Clemson wide receiver Hunter Renfrow makes a 2-yard

Clemson wide receiver Hunter Renfrow makes a 2-yard game-winning touchdown reception against defensive back Tony Brown of Alabama during the fourth quarter of the 2017 College Football Playoff National Championship Game at Raymond James Stadium on January 9, 2017 in Tampa, Florida. Credit: Getty Images / Kevin C. Cox

TAMPA, Fla. — For Clemson coach Dabo Swinney, the winning touchdown pass with one second left in Monday night’s 35-31 win over Alabama was perfect, not only because it gave his Tigers their first national championship in 35 years, but because of how well it captured his team’s identity.

“To me, that moment, that epitomizes what our program is all about,” Swinney said Tuesday morning, having stayed up until sunrise celebrating the win. “You’ve got the five-star quarterback throwing the game-winning touchdown to the walk-on wideout . . . just a microcosm of our team and our program.”

Deshaun Watson, who threw for 400-plus yards and accounted for four touchdowns for the second time in as many national championship games against Alabama, is headed to the NFL, where he could be a top-10 pick. Swinney remembers when Watson wanted to commit to Clemson as a high school sophomore, a huge recruit who would ultimately guide the Tigers to a championship.

On the other end — of the touchdown pass and the football spectrum — is sophomore receiver Hunter Renfrow, a 5-11 former walk-on who had a career-high 10 catches Monday, including two touchdowns. Swinney prides himself on treating the biggest recruit and the least-known walk-on with the same respect.
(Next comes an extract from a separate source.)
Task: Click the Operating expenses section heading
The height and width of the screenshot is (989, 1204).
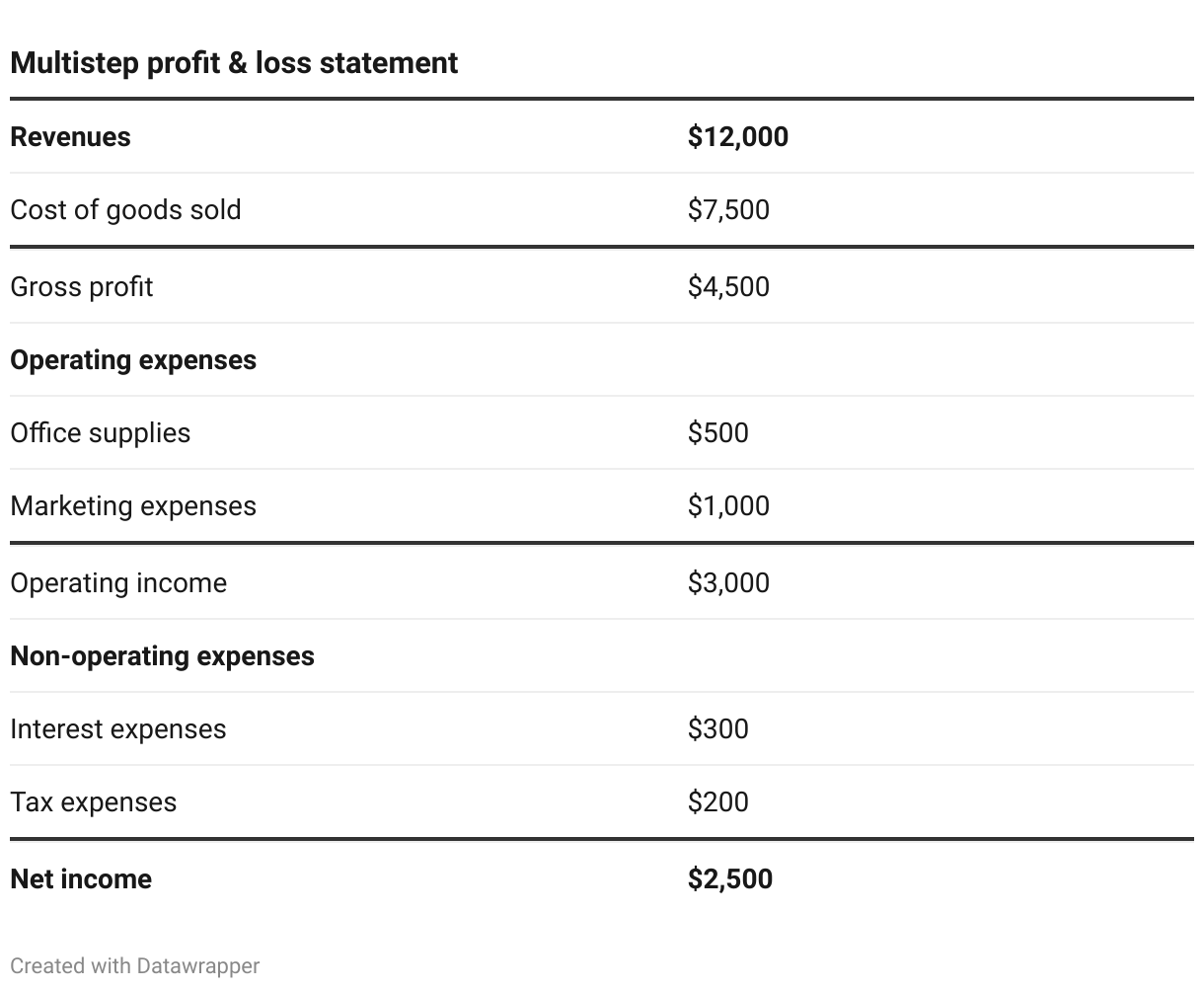Action: click(x=133, y=359)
“It’s just amazing to me. If you lined all of our managers up, he’d be about the 10th guy you’d pick to be Hunter Renfrow,” Swinney said. “Last year, everybody is like ‘Why are we playing Hunter Renfrow?’ I mean, I’m at practice every day, and he’s the best player, period.”

After trailing the entire game, Watson led the Tigers on an 88-yard touchdown drive to take the lead with 4:38 left, only to see Alabama answer with a 68-yard drive to go back ahead with 2:07 left. That set up the winning touchdown, but Swinney pointed to two plays — one each from his QB and WR — that made the win possible.

Down 10 in the third quarter, facing a fourth-and-1 at Alabama’s 43, Swinney lined up to go for it but called for Watson to execute a quick-kick, and his punt was downed at the 5-yard line. A defensive stop and bad punt set the Tigers up at the Alabama 42, and they’d score to get back within three points.

Even more unsung was Renfrow’s play on the opening drive of the second half, when Clemson lost a fumble and Alabama’s Ryan Anderson took off for a potential touchdown, only to be tackled by Renfrow at the 16-yard line. The defense held Alabama to a field goal.

“[Watson’s punt] and the tackle by Renfrow were just two plays mixed in with a bunch of plays, but man, those were monsters,” Swinney said. “That was one of the big keys for us.”

That would ultimately set up a confident Watson, who got the ball at his 32 with 2:01 to play and smiled, knowing what his offense was capable of doing.

“Just an awesome time,” Watson said. “God put us there for a reason, and we just went out there. I told the guys: ‘Hey, let’s be great. Let’s be special.’ It was an awesome feeling and a great way to finish off the game.”